▸ Extracted data:
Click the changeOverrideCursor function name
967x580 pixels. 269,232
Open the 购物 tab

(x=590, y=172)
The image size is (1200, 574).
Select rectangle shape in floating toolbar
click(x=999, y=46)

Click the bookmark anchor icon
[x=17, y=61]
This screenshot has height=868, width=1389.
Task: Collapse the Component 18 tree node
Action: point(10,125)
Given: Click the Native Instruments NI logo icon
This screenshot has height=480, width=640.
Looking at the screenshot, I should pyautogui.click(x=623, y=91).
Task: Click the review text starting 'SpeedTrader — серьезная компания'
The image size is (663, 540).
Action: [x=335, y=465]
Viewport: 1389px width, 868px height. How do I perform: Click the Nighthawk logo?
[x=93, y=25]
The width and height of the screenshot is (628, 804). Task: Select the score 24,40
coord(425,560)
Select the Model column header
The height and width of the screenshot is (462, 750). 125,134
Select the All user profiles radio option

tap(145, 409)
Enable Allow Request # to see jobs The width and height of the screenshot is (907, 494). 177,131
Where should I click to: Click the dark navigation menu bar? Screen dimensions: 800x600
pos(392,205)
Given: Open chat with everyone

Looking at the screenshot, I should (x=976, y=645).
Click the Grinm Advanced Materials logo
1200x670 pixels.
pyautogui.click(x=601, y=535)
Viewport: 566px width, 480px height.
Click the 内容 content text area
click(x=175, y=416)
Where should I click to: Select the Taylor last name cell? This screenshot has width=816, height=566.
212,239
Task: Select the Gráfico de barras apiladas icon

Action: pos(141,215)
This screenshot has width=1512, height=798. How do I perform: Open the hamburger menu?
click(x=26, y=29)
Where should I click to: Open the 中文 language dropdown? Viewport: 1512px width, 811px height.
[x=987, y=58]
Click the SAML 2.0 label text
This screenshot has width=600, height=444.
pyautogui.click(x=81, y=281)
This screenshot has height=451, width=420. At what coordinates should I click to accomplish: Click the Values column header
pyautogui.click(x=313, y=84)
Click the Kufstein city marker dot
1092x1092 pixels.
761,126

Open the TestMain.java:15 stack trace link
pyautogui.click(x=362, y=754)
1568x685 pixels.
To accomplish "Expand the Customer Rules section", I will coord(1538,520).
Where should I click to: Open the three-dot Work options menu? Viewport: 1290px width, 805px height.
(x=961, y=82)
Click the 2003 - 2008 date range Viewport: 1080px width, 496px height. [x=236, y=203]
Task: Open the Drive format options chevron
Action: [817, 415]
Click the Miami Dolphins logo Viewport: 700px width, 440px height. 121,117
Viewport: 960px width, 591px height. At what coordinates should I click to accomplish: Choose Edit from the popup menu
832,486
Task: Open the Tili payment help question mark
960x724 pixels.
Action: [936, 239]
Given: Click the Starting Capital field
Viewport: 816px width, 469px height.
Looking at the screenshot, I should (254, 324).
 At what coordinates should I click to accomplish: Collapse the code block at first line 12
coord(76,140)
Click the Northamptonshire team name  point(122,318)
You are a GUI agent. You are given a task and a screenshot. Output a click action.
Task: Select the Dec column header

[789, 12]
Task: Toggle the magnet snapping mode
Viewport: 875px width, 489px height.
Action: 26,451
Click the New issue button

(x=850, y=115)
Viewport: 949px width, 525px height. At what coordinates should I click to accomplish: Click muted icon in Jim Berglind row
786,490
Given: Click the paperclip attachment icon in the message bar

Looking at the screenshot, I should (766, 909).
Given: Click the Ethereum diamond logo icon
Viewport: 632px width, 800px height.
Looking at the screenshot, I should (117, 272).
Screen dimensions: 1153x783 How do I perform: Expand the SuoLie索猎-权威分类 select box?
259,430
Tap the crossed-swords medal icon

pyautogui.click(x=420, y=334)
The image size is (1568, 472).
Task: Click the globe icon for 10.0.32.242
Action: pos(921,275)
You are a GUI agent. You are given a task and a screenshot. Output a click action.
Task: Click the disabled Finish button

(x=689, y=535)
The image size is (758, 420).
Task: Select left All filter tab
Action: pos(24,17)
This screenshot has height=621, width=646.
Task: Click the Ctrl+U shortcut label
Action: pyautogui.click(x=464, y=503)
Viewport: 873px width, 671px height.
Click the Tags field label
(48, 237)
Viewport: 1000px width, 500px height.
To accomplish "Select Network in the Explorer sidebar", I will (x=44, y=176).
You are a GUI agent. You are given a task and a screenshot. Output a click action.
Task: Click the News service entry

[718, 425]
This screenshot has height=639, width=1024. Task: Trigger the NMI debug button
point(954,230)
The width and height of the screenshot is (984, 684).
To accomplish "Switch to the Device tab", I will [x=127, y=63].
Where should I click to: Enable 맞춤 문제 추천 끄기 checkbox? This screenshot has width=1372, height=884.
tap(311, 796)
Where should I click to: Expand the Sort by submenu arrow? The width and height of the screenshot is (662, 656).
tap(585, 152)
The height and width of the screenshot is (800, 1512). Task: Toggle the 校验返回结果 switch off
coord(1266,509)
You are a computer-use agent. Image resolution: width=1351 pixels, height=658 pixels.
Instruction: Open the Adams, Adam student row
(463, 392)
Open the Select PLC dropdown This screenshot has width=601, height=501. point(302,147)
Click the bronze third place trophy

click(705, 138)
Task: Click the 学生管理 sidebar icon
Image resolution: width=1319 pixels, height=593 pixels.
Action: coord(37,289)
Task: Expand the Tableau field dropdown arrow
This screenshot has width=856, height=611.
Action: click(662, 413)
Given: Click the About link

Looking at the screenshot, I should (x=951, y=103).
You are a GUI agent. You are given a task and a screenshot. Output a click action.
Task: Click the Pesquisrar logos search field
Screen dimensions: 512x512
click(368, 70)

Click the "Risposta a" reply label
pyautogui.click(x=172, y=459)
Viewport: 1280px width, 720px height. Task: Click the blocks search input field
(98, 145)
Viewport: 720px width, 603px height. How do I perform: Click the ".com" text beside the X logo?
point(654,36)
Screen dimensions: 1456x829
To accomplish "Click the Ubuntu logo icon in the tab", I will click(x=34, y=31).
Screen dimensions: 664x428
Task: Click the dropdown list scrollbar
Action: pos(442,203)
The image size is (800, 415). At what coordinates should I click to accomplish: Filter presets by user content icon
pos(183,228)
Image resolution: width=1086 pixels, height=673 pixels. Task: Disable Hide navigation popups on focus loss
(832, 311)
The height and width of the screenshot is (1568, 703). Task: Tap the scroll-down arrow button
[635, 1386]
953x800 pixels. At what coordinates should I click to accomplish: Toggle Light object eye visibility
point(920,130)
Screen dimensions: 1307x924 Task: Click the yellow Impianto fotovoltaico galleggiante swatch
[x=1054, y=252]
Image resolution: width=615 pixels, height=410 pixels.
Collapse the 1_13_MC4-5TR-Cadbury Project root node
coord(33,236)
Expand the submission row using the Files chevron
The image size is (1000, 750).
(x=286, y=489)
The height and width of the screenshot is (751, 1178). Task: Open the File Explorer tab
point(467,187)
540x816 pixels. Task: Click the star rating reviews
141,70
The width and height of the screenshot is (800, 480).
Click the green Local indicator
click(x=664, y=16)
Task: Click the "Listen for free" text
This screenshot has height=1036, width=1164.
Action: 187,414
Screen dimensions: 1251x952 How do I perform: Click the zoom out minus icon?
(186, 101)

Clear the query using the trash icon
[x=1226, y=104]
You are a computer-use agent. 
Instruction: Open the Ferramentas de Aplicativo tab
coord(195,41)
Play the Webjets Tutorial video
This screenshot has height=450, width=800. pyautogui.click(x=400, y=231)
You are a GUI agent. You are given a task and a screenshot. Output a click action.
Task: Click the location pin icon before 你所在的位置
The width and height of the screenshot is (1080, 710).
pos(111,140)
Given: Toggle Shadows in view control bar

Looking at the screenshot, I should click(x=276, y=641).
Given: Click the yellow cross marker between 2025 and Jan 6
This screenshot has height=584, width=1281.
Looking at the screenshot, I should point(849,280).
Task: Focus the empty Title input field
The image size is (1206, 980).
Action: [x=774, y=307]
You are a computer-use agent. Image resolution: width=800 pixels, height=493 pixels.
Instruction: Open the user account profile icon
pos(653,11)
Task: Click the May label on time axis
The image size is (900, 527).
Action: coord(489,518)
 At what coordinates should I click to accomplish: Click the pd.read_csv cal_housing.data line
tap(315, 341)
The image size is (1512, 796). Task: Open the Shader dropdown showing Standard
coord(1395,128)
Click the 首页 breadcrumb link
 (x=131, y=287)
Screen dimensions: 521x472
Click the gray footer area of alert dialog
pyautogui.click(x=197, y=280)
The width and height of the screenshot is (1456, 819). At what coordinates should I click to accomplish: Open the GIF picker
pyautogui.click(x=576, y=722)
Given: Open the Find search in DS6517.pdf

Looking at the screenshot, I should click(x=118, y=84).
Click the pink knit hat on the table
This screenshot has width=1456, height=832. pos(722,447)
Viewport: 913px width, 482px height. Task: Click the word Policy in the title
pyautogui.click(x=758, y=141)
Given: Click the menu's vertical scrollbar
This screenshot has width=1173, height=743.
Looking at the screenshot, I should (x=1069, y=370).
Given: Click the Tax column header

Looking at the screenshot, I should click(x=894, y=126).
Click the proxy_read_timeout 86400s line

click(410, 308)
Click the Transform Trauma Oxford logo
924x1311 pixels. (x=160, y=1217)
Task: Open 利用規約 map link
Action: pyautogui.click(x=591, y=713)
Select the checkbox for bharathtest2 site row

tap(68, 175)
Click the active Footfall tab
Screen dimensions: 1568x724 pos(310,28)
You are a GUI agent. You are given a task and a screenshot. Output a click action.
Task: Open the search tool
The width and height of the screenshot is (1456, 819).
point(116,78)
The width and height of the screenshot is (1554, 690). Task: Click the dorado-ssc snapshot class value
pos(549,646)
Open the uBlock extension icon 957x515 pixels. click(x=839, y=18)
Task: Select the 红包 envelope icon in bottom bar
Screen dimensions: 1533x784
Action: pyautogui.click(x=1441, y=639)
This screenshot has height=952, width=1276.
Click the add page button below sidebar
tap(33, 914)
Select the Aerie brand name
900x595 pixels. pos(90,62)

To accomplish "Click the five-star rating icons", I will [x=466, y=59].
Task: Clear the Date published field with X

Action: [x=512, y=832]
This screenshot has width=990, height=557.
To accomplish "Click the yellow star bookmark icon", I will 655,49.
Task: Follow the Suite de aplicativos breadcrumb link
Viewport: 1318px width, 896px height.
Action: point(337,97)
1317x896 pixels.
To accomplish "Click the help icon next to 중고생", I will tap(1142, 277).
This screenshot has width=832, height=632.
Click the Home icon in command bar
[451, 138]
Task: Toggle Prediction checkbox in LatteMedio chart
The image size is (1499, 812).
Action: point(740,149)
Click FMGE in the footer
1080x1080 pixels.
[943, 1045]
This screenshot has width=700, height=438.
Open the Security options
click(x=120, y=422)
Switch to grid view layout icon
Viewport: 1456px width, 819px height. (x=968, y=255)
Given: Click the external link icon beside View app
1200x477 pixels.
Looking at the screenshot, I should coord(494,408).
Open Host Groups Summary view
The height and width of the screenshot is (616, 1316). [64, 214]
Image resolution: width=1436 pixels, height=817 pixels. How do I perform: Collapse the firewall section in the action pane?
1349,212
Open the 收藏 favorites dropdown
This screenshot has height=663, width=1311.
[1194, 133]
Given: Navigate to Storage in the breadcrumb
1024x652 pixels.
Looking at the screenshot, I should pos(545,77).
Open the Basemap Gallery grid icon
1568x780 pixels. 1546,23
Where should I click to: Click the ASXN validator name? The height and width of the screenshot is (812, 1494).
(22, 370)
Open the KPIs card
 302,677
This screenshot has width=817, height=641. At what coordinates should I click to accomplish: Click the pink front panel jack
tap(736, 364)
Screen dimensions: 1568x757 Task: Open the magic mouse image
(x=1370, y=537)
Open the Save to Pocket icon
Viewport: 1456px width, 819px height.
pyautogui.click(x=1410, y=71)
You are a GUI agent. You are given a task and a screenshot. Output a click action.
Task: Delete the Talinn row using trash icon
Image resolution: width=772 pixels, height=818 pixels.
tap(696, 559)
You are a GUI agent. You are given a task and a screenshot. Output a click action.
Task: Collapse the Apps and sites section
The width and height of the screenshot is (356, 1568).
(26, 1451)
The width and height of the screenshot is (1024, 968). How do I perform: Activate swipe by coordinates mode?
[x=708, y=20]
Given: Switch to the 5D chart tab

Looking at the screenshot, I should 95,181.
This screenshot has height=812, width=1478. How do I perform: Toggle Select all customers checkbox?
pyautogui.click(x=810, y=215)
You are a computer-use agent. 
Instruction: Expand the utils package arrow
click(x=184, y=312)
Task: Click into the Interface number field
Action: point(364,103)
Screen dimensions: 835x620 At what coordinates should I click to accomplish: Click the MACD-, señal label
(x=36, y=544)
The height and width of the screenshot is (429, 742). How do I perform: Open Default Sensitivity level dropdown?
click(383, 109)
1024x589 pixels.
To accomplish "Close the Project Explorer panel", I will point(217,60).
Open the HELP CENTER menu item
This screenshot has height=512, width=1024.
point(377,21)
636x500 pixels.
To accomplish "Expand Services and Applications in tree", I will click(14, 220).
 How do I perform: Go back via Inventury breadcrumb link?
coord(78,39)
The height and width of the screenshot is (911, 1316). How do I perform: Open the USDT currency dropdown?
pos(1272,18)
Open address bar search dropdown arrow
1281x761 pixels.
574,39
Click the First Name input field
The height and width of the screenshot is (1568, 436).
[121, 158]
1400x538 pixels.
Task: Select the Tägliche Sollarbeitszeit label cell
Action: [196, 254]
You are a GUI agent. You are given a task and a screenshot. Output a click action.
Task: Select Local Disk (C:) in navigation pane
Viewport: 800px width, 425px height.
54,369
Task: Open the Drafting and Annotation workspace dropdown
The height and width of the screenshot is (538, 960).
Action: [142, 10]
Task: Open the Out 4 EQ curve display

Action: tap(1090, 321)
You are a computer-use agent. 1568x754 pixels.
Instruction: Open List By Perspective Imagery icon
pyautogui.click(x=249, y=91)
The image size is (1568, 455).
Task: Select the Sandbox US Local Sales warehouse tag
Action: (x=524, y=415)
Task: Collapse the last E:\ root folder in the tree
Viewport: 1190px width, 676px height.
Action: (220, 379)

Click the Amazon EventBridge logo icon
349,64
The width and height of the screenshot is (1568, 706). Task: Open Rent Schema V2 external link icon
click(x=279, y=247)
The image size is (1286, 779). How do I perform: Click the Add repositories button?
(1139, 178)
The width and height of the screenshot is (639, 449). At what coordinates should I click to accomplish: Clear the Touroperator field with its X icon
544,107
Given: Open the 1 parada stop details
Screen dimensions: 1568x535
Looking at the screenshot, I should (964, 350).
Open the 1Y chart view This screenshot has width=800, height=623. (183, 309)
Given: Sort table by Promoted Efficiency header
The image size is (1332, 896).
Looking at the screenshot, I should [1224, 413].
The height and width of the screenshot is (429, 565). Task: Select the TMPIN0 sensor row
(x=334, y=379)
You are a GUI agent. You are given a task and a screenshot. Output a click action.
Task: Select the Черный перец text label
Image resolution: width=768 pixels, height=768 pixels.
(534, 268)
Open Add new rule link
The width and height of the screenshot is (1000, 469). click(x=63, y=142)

▸ Set task:
Can you turn the listing above, starting at its first line and ending at the line containing "Action: point(10,125)", into a Markdown table with the columns Row and Line, leaving out blank lines?

▸ Exercise answer:
| Row | Line |
|---|---|
| 1 | Click the changeOverrideCursor function name |
| 2 | 967x580 pixels. 269,232 |
| 3 | Open the 购物 tab |
| 4 | (x=590, y=172) |
| 5 | The image size is (1200, 574). |
| 6 | Select rectangle shape in floating toolbar |
| 7 | click(x=999, y=46) |
| 8 | Click the bookmark anchor icon |
| 9 | [x=17, y=61] |
| 10 | This screenshot has height=868, width=1389. |
| 11 | Task: Collapse the Component 18 tree node |
| 12 | Action: point(10,125) |